Provided entries >>
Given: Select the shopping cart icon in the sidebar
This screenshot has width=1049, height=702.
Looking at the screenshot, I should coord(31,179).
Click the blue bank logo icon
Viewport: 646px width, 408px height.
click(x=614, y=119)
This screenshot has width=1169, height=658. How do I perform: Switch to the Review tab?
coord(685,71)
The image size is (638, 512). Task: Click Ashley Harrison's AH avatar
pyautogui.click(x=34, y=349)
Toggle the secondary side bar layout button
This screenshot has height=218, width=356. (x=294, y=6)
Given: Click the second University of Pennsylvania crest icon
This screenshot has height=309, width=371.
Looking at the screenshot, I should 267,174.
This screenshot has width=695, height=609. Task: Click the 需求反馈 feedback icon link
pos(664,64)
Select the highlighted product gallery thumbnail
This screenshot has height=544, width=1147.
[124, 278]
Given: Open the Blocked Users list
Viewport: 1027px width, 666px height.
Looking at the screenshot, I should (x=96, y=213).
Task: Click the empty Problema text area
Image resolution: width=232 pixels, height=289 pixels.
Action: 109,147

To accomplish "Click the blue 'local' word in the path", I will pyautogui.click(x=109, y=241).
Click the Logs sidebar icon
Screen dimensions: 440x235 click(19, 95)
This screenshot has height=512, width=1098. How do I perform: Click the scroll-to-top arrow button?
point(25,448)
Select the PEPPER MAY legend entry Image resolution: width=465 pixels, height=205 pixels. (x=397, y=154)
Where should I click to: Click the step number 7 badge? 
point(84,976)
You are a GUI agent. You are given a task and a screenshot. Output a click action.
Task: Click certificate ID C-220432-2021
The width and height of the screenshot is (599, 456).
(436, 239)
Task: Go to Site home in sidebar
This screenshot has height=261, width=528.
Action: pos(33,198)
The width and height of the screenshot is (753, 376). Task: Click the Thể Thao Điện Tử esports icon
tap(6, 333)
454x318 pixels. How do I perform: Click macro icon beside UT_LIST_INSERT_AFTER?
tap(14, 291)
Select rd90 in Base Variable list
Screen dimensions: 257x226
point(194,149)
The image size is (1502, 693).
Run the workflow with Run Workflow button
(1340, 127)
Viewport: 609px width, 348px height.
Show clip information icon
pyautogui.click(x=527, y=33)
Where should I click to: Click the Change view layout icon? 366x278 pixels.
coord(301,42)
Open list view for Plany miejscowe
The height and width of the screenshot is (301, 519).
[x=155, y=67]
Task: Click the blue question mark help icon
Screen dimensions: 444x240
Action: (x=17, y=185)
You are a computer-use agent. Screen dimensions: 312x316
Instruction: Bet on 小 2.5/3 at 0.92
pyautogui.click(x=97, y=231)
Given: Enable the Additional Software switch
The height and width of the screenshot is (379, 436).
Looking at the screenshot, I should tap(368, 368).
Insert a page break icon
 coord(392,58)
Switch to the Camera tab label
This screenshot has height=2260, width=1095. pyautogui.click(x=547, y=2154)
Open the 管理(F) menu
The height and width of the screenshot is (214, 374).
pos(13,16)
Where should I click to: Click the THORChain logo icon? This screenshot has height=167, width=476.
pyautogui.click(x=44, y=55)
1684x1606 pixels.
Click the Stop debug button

Task prompt >> Reproduce the material verbatim, from its first line through the line containing "Action: pos(33,198)", with both of those lines included.

Exercise answer >>
Given: Select the shopping cart icon in the sidebar
This screenshot has width=1049, height=702.
Looking at the screenshot, I should coord(31,179).
Click the blue bank logo icon
Viewport: 646px width, 408px height.
click(x=614, y=119)
This screenshot has width=1169, height=658. How do I perform: Switch to the Review tab?
coord(685,71)
The image size is (638, 512). Task: Click Ashley Harrison's AH avatar
pyautogui.click(x=34, y=349)
Toggle the secondary side bar layout button
This screenshot has height=218, width=356. (x=294, y=6)
Given: Click the second University of Pennsylvania crest icon
This screenshot has height=309, width=371.
Looking at the screenshot, I should 267,174.
This screenshot has width=695, height=609. Task: Click the 需求反馈 feedback icon link
pos(664,64)
Select the highlighted product gallery thumbnail
This screenshot has height=544, width=1147.
[124, 278]
Given: Open the Blocked Users list
Viewport: 1027px width, 666px height.
Looking at the screenshot, I should (x=96, y=213).
Task: Click the empty Problema text area
Image resolution: width=232 pixels, height=289 pixels.
Action: 109,147

To accomplish "Click the blue 'local' word in the path", I will pyautogui.click(x=109, y=241).
Click the Logs sidebar icon
Screen dimensions: 440x235 click(19, 95)
This screenshot has height=512, width=1098. How do I perform: Click the scroll-to-top arrow button?
point(25,448)
Select the PEPPER MAY legend entry Image resolution: width=465 pixels, height=205 pixels. (x=397, y=154)
Where should I click to: Click the step number 7 badge? 
point(84,976)
You are a GUI agent. You are given a task and a screenshot. Output a click action.
Task: Click certificate ID C-220432-2021
The width and height of the screenshot is (599, 456).
(436, 239)
Task: Go to Site home in sidebar
This screenshot has height=261, width=528.
Action: pos(33,198)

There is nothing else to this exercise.